Contact: Sandy Connolly, Director of Communications
Office of Higher Education
Students Who Anticipate Needing a Loan for Fall Urged to Explore Options Now
The student loan market has been in the spotlight lately as some lenders have stopped making certain types of loans due to turmoil in the financial markets. The greatest concern has been that students may not be able to find lenders to help them pay for college. Officials from the Minnesota Office of Higher Education say there are loans available, but finding them may take more time. If a student loan is needed for fall 2008, it is important to plan ahead, and shop now.
Since the beginning of 2008, dozens of lenders have announced they will stop making new federal Stafford and PLUS loans. Among them are major public lenders, such as the Michigan Higher Education Student Loan Authority, the Massachusetts Education Financing Authority as well as private and not-for-profit entities such as the College Board have suspended their federal student lending programs. Some lenders have also stopped offering private student loans, or have made eligibility requirements for these loans more stringent.
A list of state and for-profit lenders and what they currently offer is updated regularly at http://www.finaid.org/loans/educationlenders.phtml.
In Minnesota, TCF Education Financing and NorthStar Education Finance suspended issuing new federal student loans. The University of Minnesota, Minnesota State University Moorhead, Gustavus Adolphus College, Bemidji State and 15 other Minnesota colleges are direct lenders, meaning they issue federal Stafford and PLUS loans directly to their students. These Direct Loan programs use money from the federal government and are not affected by financial markets.

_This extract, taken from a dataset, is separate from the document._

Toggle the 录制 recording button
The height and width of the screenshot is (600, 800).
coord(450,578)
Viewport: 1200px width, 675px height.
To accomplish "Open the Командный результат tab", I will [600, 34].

Tips for students and their families:
A bill passed recently by the U.S. Congress and signed by President Bush will help. The legislation raises the amounts students can borrow through federal unsubsidized Stafford and PLUS Loans, making it less likely that private or alternative loans will be needed. It also loosens the rules so parents who are behind on mortgage payments can still qualify for federal parent loans. And it gives them more time before they must begin repaying parent loans. The annual loan limit for unsubsidized Stafford loans goes up by $2,000 for all undergraduates. The new limits for dependent students will be $5,500 for freshmen, $6,500 for sophomores, and $7,500 for juniors and seniors. Independent students or those whose parents don't qualify for a government PLUS loan will be able to borrow up to an additional $6,000 (on top of the previous $5,500) in each of the first and second years, and $7,000 in the third and fourth years. Besides easing borrowing pressures for families, the law also attempts to get more money into the hands of lenders so they can continue making education loans. To do this, the federal government will be allowed to temporarily purchase loans from private lenders.